No serious ocular complications, as reported in other case reports from around the world,5, 6, 7, 8, 9, 10, 11 were seen in our study. This study was conducted in the first COVID wave when complications like mucormycosis were much less rampant. The progression of pre-existing ocular disease, as seen in our study, is probably because of the delay in presentation to the hospital due to lockdown and fear of infection. A study conducted by Naresh et al. found that the OPD load in 2020 decreased to nearly 3.5% of its load during the corresponding time previous year.15 The policy of social distancing to prevent the spread of the disease has also increased the chances of high-risk patients not receiving adequate treatment. This applies not only to COVID positive patients, but also the public in general.
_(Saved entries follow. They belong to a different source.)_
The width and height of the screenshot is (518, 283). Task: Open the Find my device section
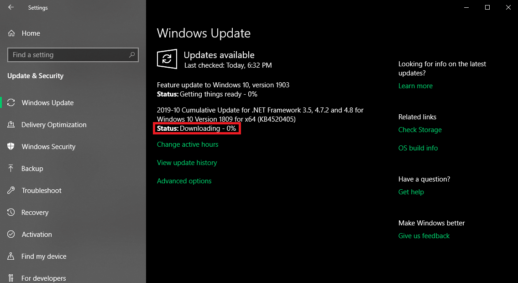[44, 256]
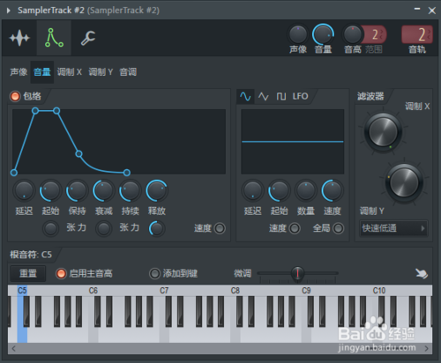This screenshot has height=363, width=441.
Task: Click the channel volume 音量 knob
Action: [x=323, y=34]
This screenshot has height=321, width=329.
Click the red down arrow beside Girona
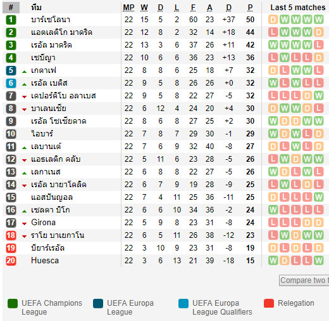click(25, 223)
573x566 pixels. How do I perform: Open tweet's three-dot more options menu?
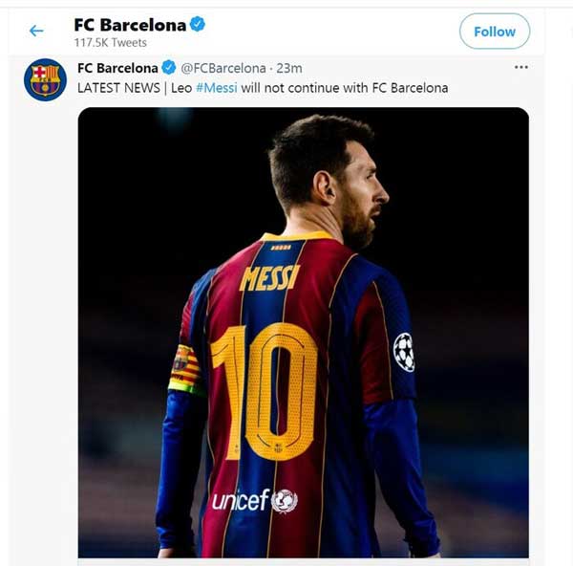point(520,68)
The hustle with the COVID-19 pandemic is expected to continue for at least a few more years and the third wave is already upon us. The Spanish flu pandemic, caused by the H1N1 influenza A virus, lasted from 1918 through 1920, infecting about a third of the world’s population at that time in four successive waves.16 The Third bubonic plague pandemic began in 1955 and was considered active until 1960, killing about 10 million in India alone. In the absence of timely intervention, preventable and manageable ocular diseases will follow their natural course, resulting in progression to advanced stages unresponsive to treatment by the time this pandemic will end.17 For example, the patients who reported progression of cataract could soon develop lens-induced glaucoma. We ought to make adequate arrangements for delivering safe, efficient and timely health-care to at least the high-risk patients while the pandemic lasts.
Conclusion
Ocular discomfort has been variably described in its severity by different patients in the study. This can add to the anxiety, depression and frustration of patients admitted in the COVID isolation wards. Our study recommends addressal of these complaints which can improve the general and mental health of the patients. The ocular aspect of corona patients cannot be ignored, and we should look out for ophthalmic co-morbidities in these patients during and even after their infection.
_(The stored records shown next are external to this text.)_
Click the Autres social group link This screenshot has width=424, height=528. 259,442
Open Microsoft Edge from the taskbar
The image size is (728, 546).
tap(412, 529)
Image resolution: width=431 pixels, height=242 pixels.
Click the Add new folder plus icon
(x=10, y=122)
COVID-19 related history and symptoms should be asked to every patient presenting to the ophthalmology clinic with conjunctivitis and ocular examination of such a patient should be exercised with extreme precautions.
Post-COVID complications seen in this study included an exaggeration of pre-existing disease in the eye and also treatment related complications like HCQ-related maculopathy. Thus, it is pertinent that every patient, at least those at higher risk of developing complications, undergo a detailed ophthalmic examination after they are discharged from the COVID ward.
The pandemic is here to stay. A significant number of people have not been able to get adequate treatment during the pandemic. Hospitals need to work on capacity building and look for alternatives, like telemedicine, to ensure timely eye care to all patients without compromising their safety.